> _Task prompt_: Word for word, restate the lines from the start of the data down to the line with "Image resolution: width=2296", both included.

-- Given records follows --

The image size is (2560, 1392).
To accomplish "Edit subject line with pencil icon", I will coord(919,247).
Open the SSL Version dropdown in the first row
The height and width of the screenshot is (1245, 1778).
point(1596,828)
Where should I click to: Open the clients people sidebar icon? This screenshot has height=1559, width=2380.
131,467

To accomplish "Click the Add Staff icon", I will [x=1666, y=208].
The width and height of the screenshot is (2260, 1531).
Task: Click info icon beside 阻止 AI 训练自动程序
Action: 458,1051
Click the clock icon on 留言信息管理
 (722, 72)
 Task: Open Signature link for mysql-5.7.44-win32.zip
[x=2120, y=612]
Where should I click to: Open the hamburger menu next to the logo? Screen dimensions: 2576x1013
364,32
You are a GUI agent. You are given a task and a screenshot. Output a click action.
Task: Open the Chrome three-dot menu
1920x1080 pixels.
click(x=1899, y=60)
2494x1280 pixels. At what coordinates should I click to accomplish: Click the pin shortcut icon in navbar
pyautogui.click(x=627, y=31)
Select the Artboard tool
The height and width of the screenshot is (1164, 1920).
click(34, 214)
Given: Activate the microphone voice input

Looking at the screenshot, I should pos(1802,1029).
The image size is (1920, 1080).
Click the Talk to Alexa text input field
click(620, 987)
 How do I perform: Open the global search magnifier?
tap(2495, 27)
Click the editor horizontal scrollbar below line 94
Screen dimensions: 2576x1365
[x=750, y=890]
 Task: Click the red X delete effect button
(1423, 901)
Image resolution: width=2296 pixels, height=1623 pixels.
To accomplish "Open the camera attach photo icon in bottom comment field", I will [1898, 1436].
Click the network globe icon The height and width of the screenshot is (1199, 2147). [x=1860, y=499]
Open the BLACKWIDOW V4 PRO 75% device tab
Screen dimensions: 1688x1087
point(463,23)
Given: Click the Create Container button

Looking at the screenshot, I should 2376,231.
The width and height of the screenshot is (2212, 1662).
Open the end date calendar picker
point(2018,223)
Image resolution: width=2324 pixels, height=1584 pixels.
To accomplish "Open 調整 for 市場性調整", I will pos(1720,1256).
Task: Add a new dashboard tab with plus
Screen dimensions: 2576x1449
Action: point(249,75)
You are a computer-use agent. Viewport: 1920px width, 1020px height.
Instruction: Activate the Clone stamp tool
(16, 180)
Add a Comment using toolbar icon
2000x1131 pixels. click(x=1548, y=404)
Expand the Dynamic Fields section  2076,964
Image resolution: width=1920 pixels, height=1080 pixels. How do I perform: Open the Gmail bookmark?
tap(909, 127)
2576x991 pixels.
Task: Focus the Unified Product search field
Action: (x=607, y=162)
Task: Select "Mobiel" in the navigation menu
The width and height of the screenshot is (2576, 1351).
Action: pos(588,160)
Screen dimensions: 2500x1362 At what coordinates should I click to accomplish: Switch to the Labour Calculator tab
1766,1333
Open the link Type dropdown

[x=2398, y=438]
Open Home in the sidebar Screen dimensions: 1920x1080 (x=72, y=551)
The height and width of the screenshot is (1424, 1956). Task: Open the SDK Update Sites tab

-- Given records concluded --

> _Response to the task_:
The image size is (2560, 1392).
To accomplish "Edit subject line with pencil icon", I will coord(919,247).
Open the SSL Version dropdown in the first row
The height and width of the screenshot is (1245, 1778).
point(1596,828)
Where should I click to: Open the clients people sidebar icon? This screenshot has height=1559, width=2380.
131,467

To accomplish "Click the Add Staff icon", I will [x=1666, y=208].
The width and height of the screenshot is (2260, 1531).
Task: Click info icon beside 阻止 AI 训练自动程序
Action: 458,1051
Click the clock icon on 留言信息管理
 (722, 72)
 Task: Open Signature link for mysql-5.7.44-win32.zip
[x=2120, y=612]
Where should I click to: Open the hamburger menu next to the logo? Screen dimensions: 2576x1013
364,32
You are a GUI agent. You are given a task and a screenshot. Output a click action.
Task: Open the Chrome three-dot menu
1920x1080 pixels.
click(x=1899, y=60)
2494x1280 pixels. At what coordinates should I click to accomplish: Click the pin shortcut icon in navbar
pyautogui.click(x=627, y=31)
Select the Artboard tool
The height and width of the screenshot is (1164, 1920).
click(34, 214)
Given: Activate the microphone voice input

Looking at the screenshot, I should pos(1802,1029).
The image size is (1920, 1080).
Click the Talk to Alexa text input field
click(620, 987)
 How do I perform: Open the global search magnifier?
tap(2495, 27)
Click the editor horizontal scrollbar below line 94
Screen dimensions: 2576x1365
[x=750, y=890]
 Task: Click the red X delete effect button
(1423, 901)
Image resolution: width=2296 pixels, height=1623 pixels.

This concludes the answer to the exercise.